Records excerpted from a collection
----
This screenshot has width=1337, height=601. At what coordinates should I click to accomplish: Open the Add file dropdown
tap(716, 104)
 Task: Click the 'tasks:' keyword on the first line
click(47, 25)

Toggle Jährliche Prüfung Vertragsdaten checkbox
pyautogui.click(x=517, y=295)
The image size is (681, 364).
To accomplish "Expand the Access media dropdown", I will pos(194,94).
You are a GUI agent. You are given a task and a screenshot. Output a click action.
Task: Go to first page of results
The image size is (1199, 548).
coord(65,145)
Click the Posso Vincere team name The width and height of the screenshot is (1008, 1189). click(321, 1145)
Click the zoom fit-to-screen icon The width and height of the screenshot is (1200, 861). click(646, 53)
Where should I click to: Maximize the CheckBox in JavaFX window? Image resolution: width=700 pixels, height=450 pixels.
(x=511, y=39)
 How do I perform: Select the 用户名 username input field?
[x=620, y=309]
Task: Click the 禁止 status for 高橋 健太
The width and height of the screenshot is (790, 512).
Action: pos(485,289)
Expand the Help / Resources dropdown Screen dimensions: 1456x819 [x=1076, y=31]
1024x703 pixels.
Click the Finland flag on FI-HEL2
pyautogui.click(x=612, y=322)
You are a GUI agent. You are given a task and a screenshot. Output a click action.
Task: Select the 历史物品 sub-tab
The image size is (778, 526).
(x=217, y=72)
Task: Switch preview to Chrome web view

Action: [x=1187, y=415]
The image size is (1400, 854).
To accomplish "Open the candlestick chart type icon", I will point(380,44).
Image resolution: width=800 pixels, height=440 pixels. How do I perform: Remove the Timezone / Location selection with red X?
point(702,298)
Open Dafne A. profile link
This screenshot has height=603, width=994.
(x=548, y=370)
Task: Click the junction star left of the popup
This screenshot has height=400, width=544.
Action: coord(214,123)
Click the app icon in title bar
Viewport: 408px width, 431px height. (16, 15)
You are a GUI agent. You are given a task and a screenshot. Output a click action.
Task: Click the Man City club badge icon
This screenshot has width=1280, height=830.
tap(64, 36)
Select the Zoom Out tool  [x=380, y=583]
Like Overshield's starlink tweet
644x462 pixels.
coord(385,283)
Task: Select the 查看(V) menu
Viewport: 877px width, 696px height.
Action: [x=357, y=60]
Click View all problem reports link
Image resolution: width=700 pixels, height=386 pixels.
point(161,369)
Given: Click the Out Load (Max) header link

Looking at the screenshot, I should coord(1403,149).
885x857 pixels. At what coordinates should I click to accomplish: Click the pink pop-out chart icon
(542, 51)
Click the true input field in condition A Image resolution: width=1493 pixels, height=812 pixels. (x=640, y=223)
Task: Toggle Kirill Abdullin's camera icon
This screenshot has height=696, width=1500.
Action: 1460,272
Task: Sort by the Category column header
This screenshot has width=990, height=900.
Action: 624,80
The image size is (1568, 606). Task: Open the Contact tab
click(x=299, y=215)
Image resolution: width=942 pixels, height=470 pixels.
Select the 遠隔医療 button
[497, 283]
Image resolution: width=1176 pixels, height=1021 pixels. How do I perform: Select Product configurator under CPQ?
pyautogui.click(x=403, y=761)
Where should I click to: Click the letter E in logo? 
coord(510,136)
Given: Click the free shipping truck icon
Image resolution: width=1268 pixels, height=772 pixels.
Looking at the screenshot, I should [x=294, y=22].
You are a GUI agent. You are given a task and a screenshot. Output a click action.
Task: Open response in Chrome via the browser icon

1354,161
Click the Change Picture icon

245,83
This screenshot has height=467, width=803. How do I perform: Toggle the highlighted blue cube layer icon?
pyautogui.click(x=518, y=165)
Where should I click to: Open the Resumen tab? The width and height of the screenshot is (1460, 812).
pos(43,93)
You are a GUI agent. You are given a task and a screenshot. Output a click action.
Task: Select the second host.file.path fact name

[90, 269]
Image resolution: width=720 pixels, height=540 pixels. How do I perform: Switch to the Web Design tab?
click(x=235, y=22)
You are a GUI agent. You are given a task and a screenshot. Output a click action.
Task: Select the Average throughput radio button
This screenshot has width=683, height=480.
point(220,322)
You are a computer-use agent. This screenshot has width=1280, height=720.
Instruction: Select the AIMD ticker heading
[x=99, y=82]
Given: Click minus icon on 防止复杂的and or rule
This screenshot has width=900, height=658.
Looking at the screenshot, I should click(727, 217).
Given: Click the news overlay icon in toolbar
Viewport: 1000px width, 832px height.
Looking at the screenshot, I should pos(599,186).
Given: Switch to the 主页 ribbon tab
----
Copy each record exactly, leaving nothing out.

This screenshot has width=1337, height=601. At what coordinates should I click to accomplish: Open the Add file dropdown
tap(716, 104)
 Task: Click the 'tasks:' keyword on the first line
click(47, 25)

Toggle Jährliche Prüfung Vertragsdaten checkbox
pyautogui.click(x=517, y=295)
The image size is (681, 364).
To accomplish "Expand the Access media dropdown", I will pos(194,94).
You are a GUI agent. You are given a task and a screenshot. Output a click action.
Task: Go to first page of results
The image size is (1199, 548).
coord(65,145)
Click the Posso Vincere team name The width and height of the screenshot is (1008, 1189). click(321, 1145)
Click the zoom fit-to-screen icon The width and height of the screenshot is (1200, 861). click(646, 53)
Where should I click to: Maximize the CheckBox in JavaFX window? Image resolution: width=700 pixels, height=450 pixels.
(x=511, y=39)
 How do I perform: Select the 用户名 username input field?
[x=620, y=309]
Task: Click the 禁止 status for 高橋 健太
The width and height of the screenshot is (790, 512).
Action: pos(485,289)
Expand the Help / Resources dropdown Screen dimensions: 1456x819 [x=1076, y=31]
1024x703 pixels.
Click the Finland flag on FI-HEL2
pyautogui.click(x=612, y=322)
You are a GUI agent. You are given a task and a screenshot. Output a click action.
Task: Select the 历史物品 sub-tab
The image size is (778, 526).
(x=217, y=72)
Task: Switch preview to Chrome web view

Action: [x=1187, y=415]
The image size is (1400, 854).
To accomplish "Open the candlestick chart type icon", I will point(380,44).
Image resolution: width=800 pixels, height=440 pixels. How do I perform: Remove the Timezone / Location selection with red X?
point(702,298)
Open Dafne A. profile link
This screenshot has height=603, width=994.
(x=548, y=370)
Task: Click the junction star left of the popup
This screenshot has height=400, width=544.
Action: coord(214,123)
Click the app icon in title bar
Viewport: 408px width, 431px height. (16, 15)
You are a GUI agent. You are given a task and a screenshot. Output a click action.
Task: Click the Man City club badge icon
This screenshot has width=1280, height=830.
tap(64, 36)
Select the Zoom Out tool  [x=380, y=583]
Like Overshield's starlink tweet
644x462 pixels.
coord(385,283)
Task: Select the 查看(V) menu
Viewport: 877px width, 696px height.
Action: [x=357, y=60]
Click View all problem reports link
Image resolution: width=700 pixels, height=386 pixels.
point(161,369)
Given: Click the Out Load (Max) header link

Looking at the screenshot, I should coord(1403,149).
885x857 pixels. At what coordinates should I click to accomplish: Click the pink pop-out chart icon
(542, 51)
Click the true input field in condition A Image resolution: width=1493 pixels, height=812 pixels. (x=640, y=223)
Task: Toggle Kirill Abdullin's camera icon
This screenshot has height=696, width=1500.
Action: 1460,272
Task: Sort by the Category column header
This screenshot has width=990, height=900.
Action: 624,80
The image size is (1568, 606). Task: Open the Contact tab
click(x=299, y=215)
Image resolution: width=942 pixels, height=470 pixels.
Select the 遠隔医療 button
[497, 283]
Image resolution: width=1176 pixels, height=1021 pixels. How do I perform: Select Product configurator under CPQ?
pyautogui.click(x=403, y=761)
Where should I click to: Click the letter E in logo? 
coord(510,136)
Given: Click the free shipping truck icon
Image resolution: width=1268 pixels, height=772 pixels.
Looking at the screenshot, I should [x=294, y=22].
You are a GUI agent. You are given a task and a screenshot. Output a click action.
Task: Open response in Chrome via the browser icon

1354,161
Click the Change Picture icon

245,83
This screenshot has height=467, width=803. How do I perform: Toggle the highlighted blue cube layer icon?
pyautogui.click(x=518, y=165)
Where should I click to: Open the Resumen tab? The width and height of the screenshot is (1460, 812).
pos(43,93)
You are a GUI agent. You are given a task and a screenshot. Output a click action.
Task: Select the second host.file.path fact name

[90, 269]
Image resolution: width=720 pixels, height=540 pixels. How do I perform: Switch to the Web Design tab?
click(x=235, y=22)
You are a GUI agent. You are given a task and a screenshot. Output a click action.
Task: Select the Average throughput radio button
This screenshot has width=683, height=480.
point(220,322)
You are a computer-use agent. This screenshot has width=1280, height=720.
Instruction: Select the AIMD ticker heading
[x=99, y=82]
Given: Click minus icon on 防止复杂的and or rule
This screenshot has width=900, height=658.
Looking at the screenshot, I should click(727, 217).
Given: Click the news overlay icon in toolbar
Viewport: 1000px width, 832px height.
Looking at the screenshot, I should pos(599,186).
Given: Switch to the 主页 ribbon tab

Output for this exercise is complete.